Stoller calls the gate sales very positive news for the fair.

Another part of the fair's success was the carnival, operated by Crabtree Amusements Inc., a family-run carnival company since 1978. The Arctic Blast was among the most popular rides. Making carnival attendance easier this year as well, was Crabtree's use of Magic Money, an RFID wristband system that is both reusable and reloadable. The wristbands use electronic credits and replaced the use of Crabtree's traditional metal tokens in the carnival. The bands could be reloaded at kiosks, Magic Money booths or by downloading the app. The app was found especially useful by fairgoers according to carnival officials, as monitoring balance and reloading credits could be done from anywhere via phone.

Magic Money transactions reloads could be done with credit or cash; with unused credits saved for next year. Packages were available in $20, $40, or $60 increments for first-time purchases, and could be reloaded for any amount at no additional charge; initial purchase of the RFID card included a $2  fee.
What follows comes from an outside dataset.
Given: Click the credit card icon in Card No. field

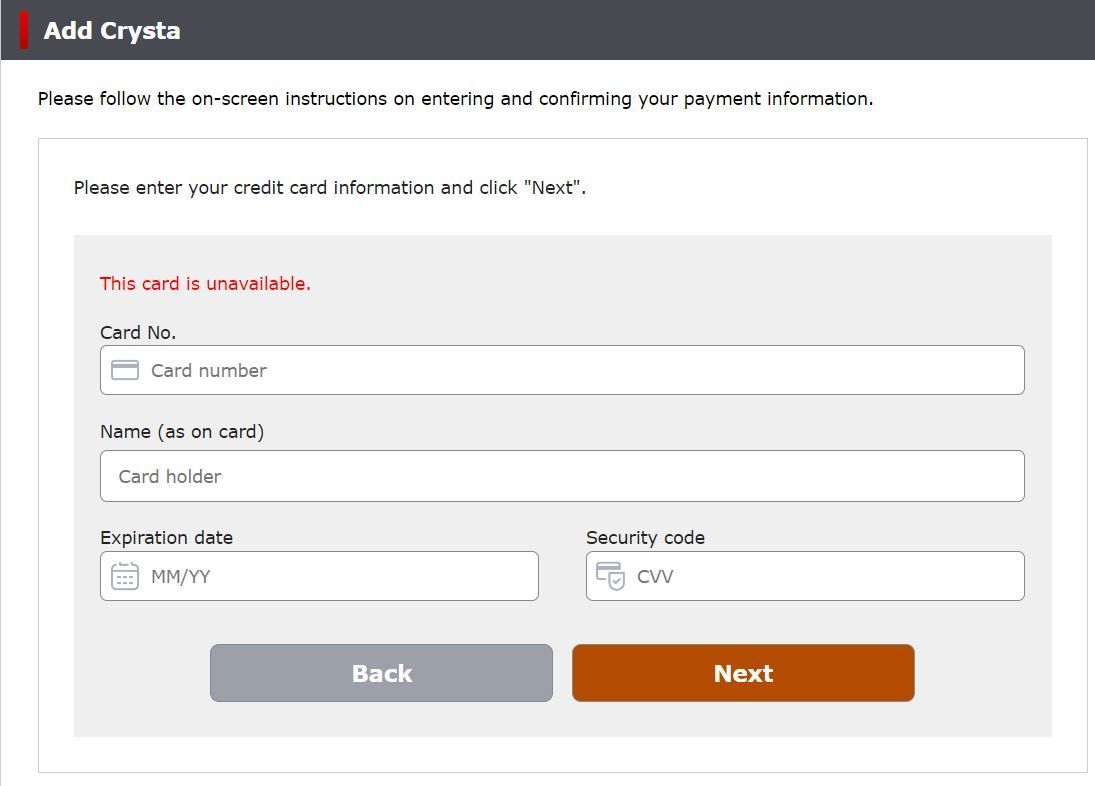Looking at the screenshot, I should pos(125,370).
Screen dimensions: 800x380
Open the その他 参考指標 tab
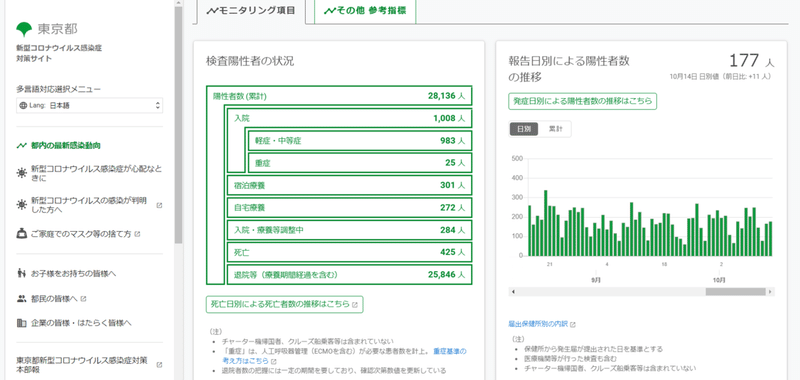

Among the offered rides were the Thunder Bolt, Twister, Giant Wheel, Circus Train, Pirate Ship, Tilt A Whirl, Pole Position, Spinout, Orbiter, Spider, Scorcher, Vertigo, Hi Roller, Raven, Sky Trip, Haunted Mansion, Fire Ball, Crazy Dance, Starship, Cliff Hanger, Sky Fire, Power, Genesis, Tornado, Bumper Cars, Arctic Blast, Freak Out, Surf Shack, Drop Tower, Slide, Disco Fever, Raiders, Silver Steakdinos, Motorcycles, Mini Jet, Dragon Wagon, Jump Cycles, Holiday Train and Bears. Among the most popular were the Arctic Blast and the Giant Wheel. In kiddie rides, the Dragon Wagon and Holiday Train and Bears drew a lot of tots.

Fair food offerings included these popular new additions: the Giddy Piggy grilled cheese joint, Dole Whip, Popcorn Nation, Greek Grill, the rustic façade and tasty beverages at the Silver Spur Soda Company, and La Taqueria Mexican food, according to Mary Peck, the fair's director of communications.

Fair hours were Monday-Thursday: 12 p.m.-11 p.m.; Friday-Sunday: 10 a.m.-11 p.m.; and on Labor Day: 10 a.m.-11 p.m. The carnival kept slightly different hours, running from 2 p.m. to midnight M-TH, noon to midnight Friday, Saturday, and Labor Day, with the Family Fun Zone Rides opening when the fair opened and closing at 10 p.m. daily. 

Youth admission pricing was slightly lower this year, moving from $7 to $6; however adult pricing increased from $10 to $12. Children under four were admitted free. A fair Mega Pass was $125 and included both general admission and 11 days of unlimited rides; Unlimited Ride Wristbands were $35, and carnival ride individual tickets were $1.25.